Trecho do documento:
=====

A Editora Record comprou os direitos de tradução e publicação no Brasil de obras inéditas de Umberto Eco, celebrizado pelo sucesso de "O nome da rosa". O primeiro lançamento, em 2011 (na Itália, já sai mês que vem) é "O Cemitério de Praga", história de conspirações e assassinatos vivida por espiões e políticos, tendo o velho Cemitério Judaico da capital tcheca como cenário principal.
Não é a primeira vez que este Cemitério serve de cenário a histórias macabras. É o mais antigo das necrópoles judias da Europa. Os nazistas não o destruíram porque pretendiam transformá-lo, com a Sinagoga, em "museu de uma raça extinta".
Certamente, os mentores da maluquice tinham em mente o capítulo de um romance do Século 19, "Biarritz", de "Sir John Retcliffe". Intitulado "No Cemitério Judaico de Praga", relatava a fictícia reunião de treze rabinos, conspirando para dominar o mundo.
"Sir John Retcliffe" era pseudônimo do falsário Hermann Goedsche, demitido dos serviços postais da Prússia por fabricar um "dossiê" (já naquela época!) contra o socialdemocrata Benedic Waldeck. Tido como agente secreto da polícia prussiana, Goedsche engajou-se a fundo no antissemitismo fomentado pelo chanceler Bismarck nos embates políticos de 1848. Produziu farta propaganda antijudaica. O capítulo referido de "Biarritz" mais tarde inspirou o serviço secreto russo, ao tempo dos tzares, a forjar outro "dossiê", "Os Protocolos dos Sábios do Sião", em que os nazistas acreditavam com toda a convicção, como se fossem dogmas.

=====

Dados apresentados:
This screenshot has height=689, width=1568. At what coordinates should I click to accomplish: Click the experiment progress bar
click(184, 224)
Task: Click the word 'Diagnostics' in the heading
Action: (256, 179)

=====

Tarefas:
1. Resuma o trecho do documento em duas frases.
2. Diga se cada afirmação concorda com o trecho do documento, respondendo sim ou não e citando as palavras decisivas do trecho: (a) os nazistas destruíram o Cemitério Judaico de Praga; (b) Hermann Goedsche usava o pseudônimo "Sir John Retcliffe"; (c) o capítulo de "Biarritz" narrava a reunião de doze rabinos.
A listagem não tem nenhum papel neste exercício.

Respostas:
1. A Editora Record comprou os direitos de publicação no Brasil de obras inéditas de Umberto Eco, a começar por "O Cemitério de Praga", uma história de conspirações e assassinatos ambientada no velho Cemitério Judaico da capital tcheca. Esse cemitério já havia servido de cenário a um capítulo de "Biarritz", em que Hermann Goedsche, sob o pseudônimo "Sir John Retcliffe", relatava a reunião fictícia de treze rabinos conspirando para dominar o mundo, texto que mais tarde inspirou o serviço secreto russo a forjar "Os Protocolos dos Sábios do Sião".

2.
(a) Não: “Os nazistas não o destruíram”.
(b) Sim: “era pseudônimo do falsário Hermann Goedsche”.
(c) Não: “relatava a fictícia reunião de treze rabinos”.